Güngören’deki atölye yangınında 5 göçmen genç kaçtıkları çıkmazda nefessiz kaldı. Merdiven olsa belki yaşayacaklardı. 3’ü Suriye’deki savaştan kaçıp nefes almak için gelmişlerdi. Güngören’de tek gün görmeden veda ettiler. Sigortasız, kayıtsız, yaşadılar. Artık konuşamaz, anlatamazlar. Ama ben anlatabilirim; onların isimleri hiç unutulmasın istedim.

Bir merdivenleri olsa hayata yürüyeceklerdi

Semra KARDEŞOĞLU

Güngören Sanayi Mahallesi Sinanpaşa Sokak’ta geçen hafta Cuma günü 5 kişinin can verdiği binanın önündeyiz. Sokakta, mahallede hala keskin bir yanık kokusu hakim. Sanayi Mahallesi uzun yıllardır ‘dar dokuma’ denilen daha çok elbise süsleri, perde aksesuarları, dantellerin üretildiği atölyelerle dolu bir bölge. Zaten yanmış kararmış binanın pencerelerinden sarkan danteller, kurdeleler de durumu anlatıyor. Geçmişte ağırlıklı İstanbul’a son göç edenlerin çalışma ve yerleşim bölgesi iken, bir tür yoksulluğun devri gibi şimdilerde çokça ‘göçmen’ ‘mülteci’ ‘yabancı’ diye seslenilen sınır ötesinden gelenlerin sığındıkları son liman. Filler tepişirken ezilenlerin, un ufak olanların fırtınalara karşı tutundukları son ağaç. Gerçi ortada neredeyse tek bir ağaç yok, o ayrı.

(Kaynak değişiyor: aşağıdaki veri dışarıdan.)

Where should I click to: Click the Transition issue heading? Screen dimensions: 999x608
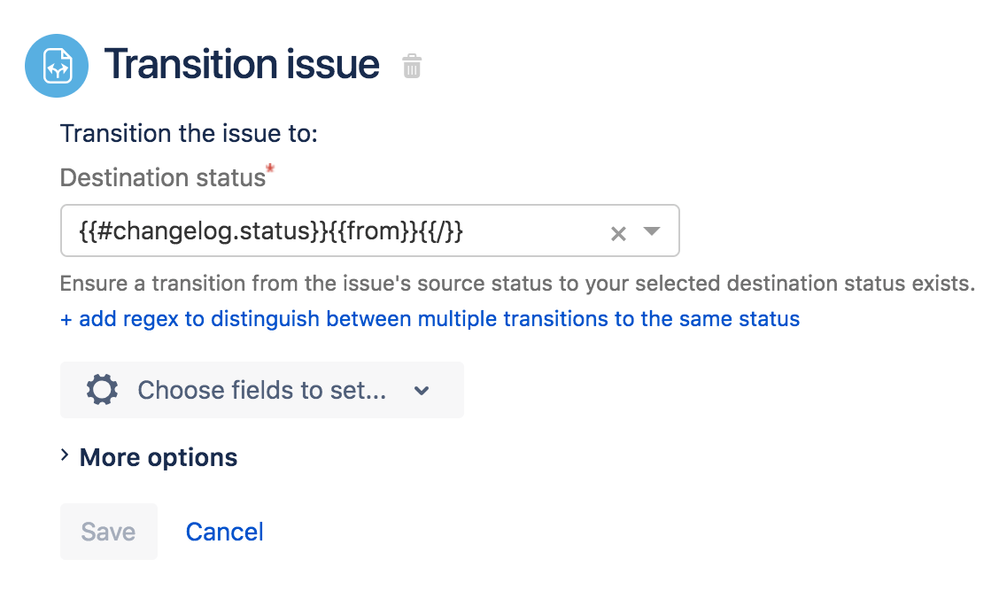242,65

Çok değil 50 yıl önce Anadolu’dan göç edenlerin tutunmak için çırpındıkları önce bir kat sonra e birkaç kat daha çıktıkları apartmanlar şimdi onların ‘patron’ olmuş çocuklarının küçük atölyeleri; Fason, taşeron ve bilumum zımbırtıların adresi, ustabaşılıktan az hallicelerin ekmek teknesi. Savaştan, açlıktan kaçanların üçe beşe, isimsiz, sigortasız, kayıtsız ve pek tabi şartsız her şeyi kabul edenler de o teknelerde olan.

Haftada 6 gün, günde 11 saat tıkıldıkları bu çukurlarda onlarca binlerce minik parçayı birbirine ekleyen ya da boyayan ya da dokuyanlar işte. Burası Güngören. Burası gün yüzü görmek için gelen ama bir tek gün yüzü göremeden, gün ışığını göremeden ölenlerin olduğu ilçe.

3 SURİYELİ, 1 ÖZBEK, 1 İRANLI

Yangında ölen beş kişiden üçü Suriyeli Cesim Elvaaka, Uday Al-Wadweed ve Majid Al Jadaan. Yangında onlarla birlikte bir Özbek bir de İranlı işçi yaşamını yitirdi.

bir-merdivenleri-olsa-hayata-yuruyeceklerdi-982069-1.
Cesim Elvaaka

Yangından birkaç saat sonra cesetleri tuvalette bulunan dört kişi. Anlatılan bu dört kişi daha önce açık olup sonra üzerine mühür vurulan demir kapıya koştu ancak açılmayınca korunmak için o tuvalete sığınıp dumandan zehirlenerek hayatını kaybetti. İranlı işçinin cenazesi ancak ertesi gün yanmış tahta parçalarının altında bulundu.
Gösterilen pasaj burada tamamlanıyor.